One of the most dangerous consequences of COVID-19 is an overaggressive immune response known as a “cytokine storm,” which can damage lung and other tissues. Patients with cancer treated with immune-stimulating therapies such as immune checkpoint inhibitors, chimeric antigen receptor (CAR) T-cell therapies and bi-specific T-cell engagers (BiTEs) are at risk of complications if the immune response produced by these therapies results in an attack on normal, healthy tissue. Patients treated with CAR T-cell therapies and BiTEs, in particular, can develop a side effect known as cytokine release syndrome, which is similar to the cytokine storm in patients with COVID-19. Researchers have theorised that COVID-19 could exacerbate cytokine release syndrome in patients treated with certain immunotherapies, but studies have not definitely shown that this is happening, the new report states.

Despite these challenges, investigators found a variety of ways to adapt to straitened circumstances so trials could continue. These include leveraging telehealth to limit in-person visits, use of e-signatures for trial documentation, shipping oral medications to trial participants rather than requiring them to be picked up at the clinic, and allowing laboratory tests to be done at outside labs.

Established in 2000, World Cancer Day is held every 4th February and is the global uniting initiative led by UICC. By raising worldwide awareness, improving education and catalysing personal, collective and government action, supporters of World Cancer Day are working together to reimagine a world where millions of cancer deaths are prevented and access to life-saving cancer treatment and care is equal for all.

ALSO, new cancer cases have increased in the African Region from 338,000 cases reported in 2002 to almost 846,000 cases in 2020, over the past 20 years, according to WHO.

The organisation’s Regional Director for Africa, Dr. Matshidiso Moeti who disclosed this yesterday, stated that the rising cancer burden would place additional pressure on resource-constrained health systems and on patients and their families who incur heavy costs to access services.

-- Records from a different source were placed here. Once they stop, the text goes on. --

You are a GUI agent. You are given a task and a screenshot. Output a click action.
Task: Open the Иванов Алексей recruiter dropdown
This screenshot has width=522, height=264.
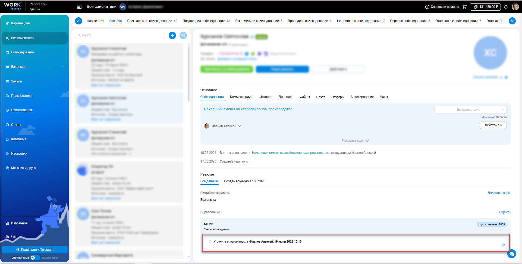pos(222,126)
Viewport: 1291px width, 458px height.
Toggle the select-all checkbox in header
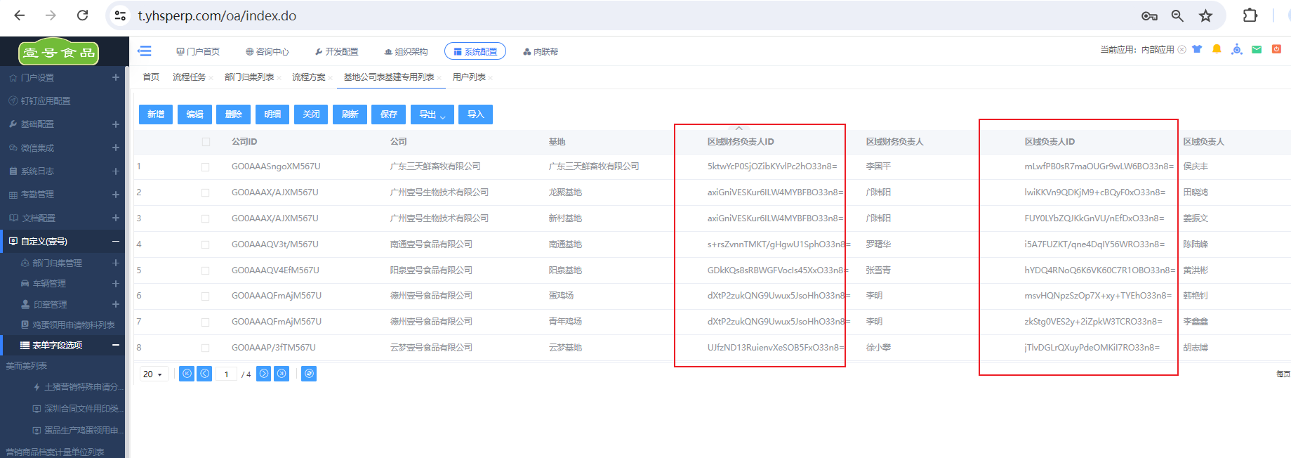pos(206,142)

She said: “The African Region bears the highest burden of cervical cancer among WHO regions, and the World Health Assembly’s adoption in 2020 of the Global strategy to accelerate the elimination of cervical cancer as a public health problem was of key relevance to African countries.

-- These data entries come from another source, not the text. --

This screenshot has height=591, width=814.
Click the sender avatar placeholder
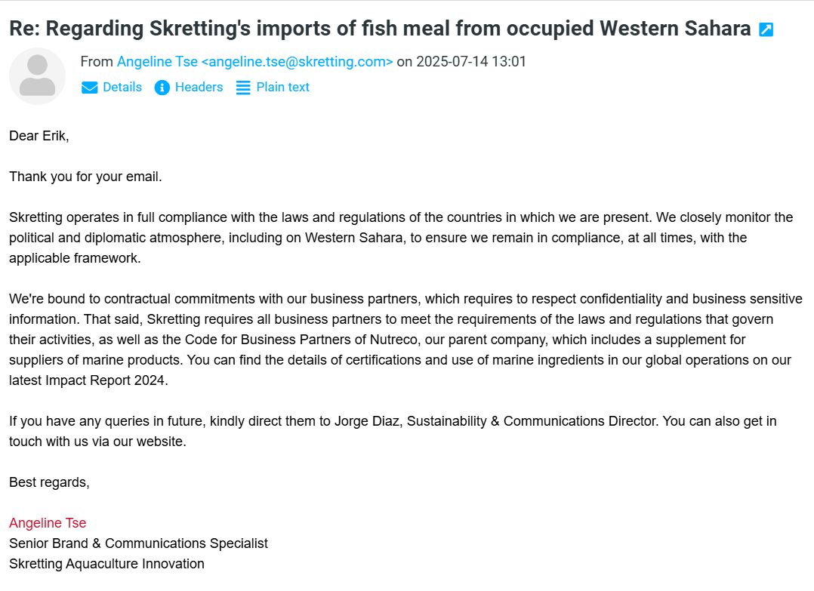(37, 76)
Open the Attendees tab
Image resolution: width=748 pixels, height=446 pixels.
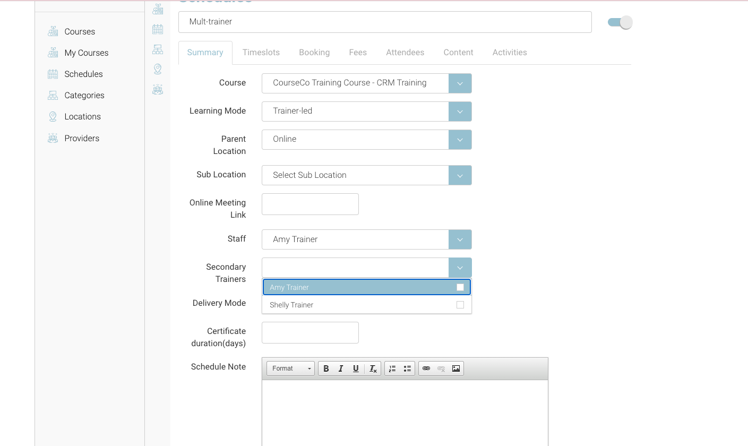click(x=405, y=53)
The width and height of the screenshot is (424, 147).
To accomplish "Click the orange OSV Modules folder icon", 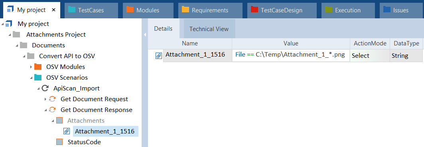I will (38, 67).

Moeti also noted that in many communities in African countries, people had limited access to cancer screening and early detection, diagnosis and treatment. For example, only about 30 per cent of African children diagnosed with cancer survive, compared to 80 per cent of children in high-income economies. Challenges in access to cancer care are further compounded in times of crisis, like the current COVID-19 pandemic.